→ ВЫПОЛНИТЕ ЗАДАНИЯ:
a) Что, судя по отрывку, Tatjna надеется когда-нибудь прочесть?
b) Повторите из отрывка дословно всё от слов «Tatjna: > 07.08.14» и вниз до слов «в твоём исполнении.».

→ ОТРЫВОК ТЕКСТА:
-----
Я только ему еще верна,
Я только этим еще права:
Для всех живущих – его жена,
Для нас с тобою – твоя вдова.


/

...

Margot Valois: > 06.08.14 16:34


Мариша , ну вот опять я рыдаю...
Вроде, бы, простые слова, а за ними - целая история, целая жизнь...
И, что самое главное - все эти истории - такие светлые, они буквально пронизаны любовью и жаждой жизни, силой духа, которую не сломить даже ужасами войны...

...

natin: > 06.08.14 17:25


Марина, замечательный рассказ. Очень сильный. Будет у меня одним из любимых. Спасибо тебе

...

Tatjna: > 07.08.14 11:47


Марина, ну что тут скажешь? когда читаешь искрение настоящие произведения, посвящённые той страшной войне, то все слова восхищения замирают на губах. Поскольку они настолько меньше того, что не выразить словами. Эта такая интимная сфера чувств и её не излить на бумаге. Поэтому просто спасибо, за всё, что удалось почувствовать. Надеюсь всё же, когда-нибудь прочесть роман о ВОВ в твоём исполнении.

...

koffechka: > 08.08.14 21:33


Марина, спасибо за новую историю! Очень больно читать твои строки, но и не читать невозможно... сколько боли, сколько поломанных судеб, искалеченных жизней... сильно написано, как и все твои рассказы, ревела. ты пишешь так, что невозможно остаться равнодушной, невозможно не помнить о цене, которую пришлось заплатить за Великую Победу...

...

Marian: > 11.08.14 22:15


Доброго вечера всем заглянувшим в эту особую для меня тему!

Margot Valois писал(а):
Вроде, бы, простые слова, а за ними - целая история, целая жизнь...
И, что самое главное - все эти истории - такие светлые, они буквально пронизаны любовью и жаждой жизни, силой духа, которую не сломить даже ужасами войны...
-----
→ БЛОК ДАННЫХ:
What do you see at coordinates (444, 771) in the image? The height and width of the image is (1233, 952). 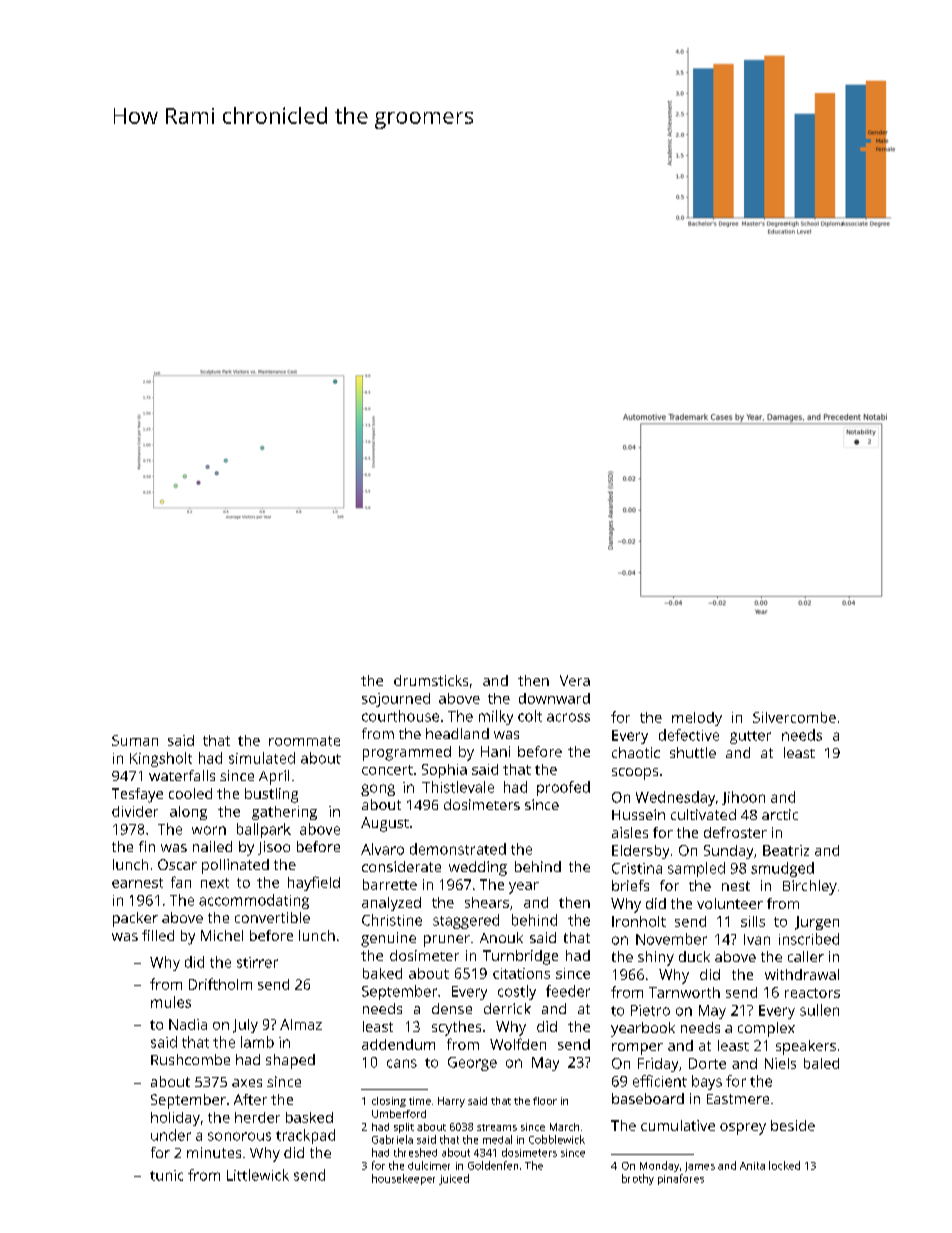 I see `Sophia` at bounding box center [444, 771].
-----
→ ОТВЕТЫ:
a) Роман о ВОВ в исполнении Марины.

b)
Tatjna: > 07.08.14 11:47


Марина, ну что тут скажешь? когда читаешь искрение настоящие произведения, посвящённые той страшной войне, то все слова восхищения замирают на губах. Поскольку они настолько меньше того, что не выразить словами. Эта такая интимная сфера чувств и её не излить на бумаге. Поэтому просто спасибо, за всё, что удалось почувствовать. Надеюсь всё же, когда-нибудь прочесть роман о ВОВ в твоём исполнении.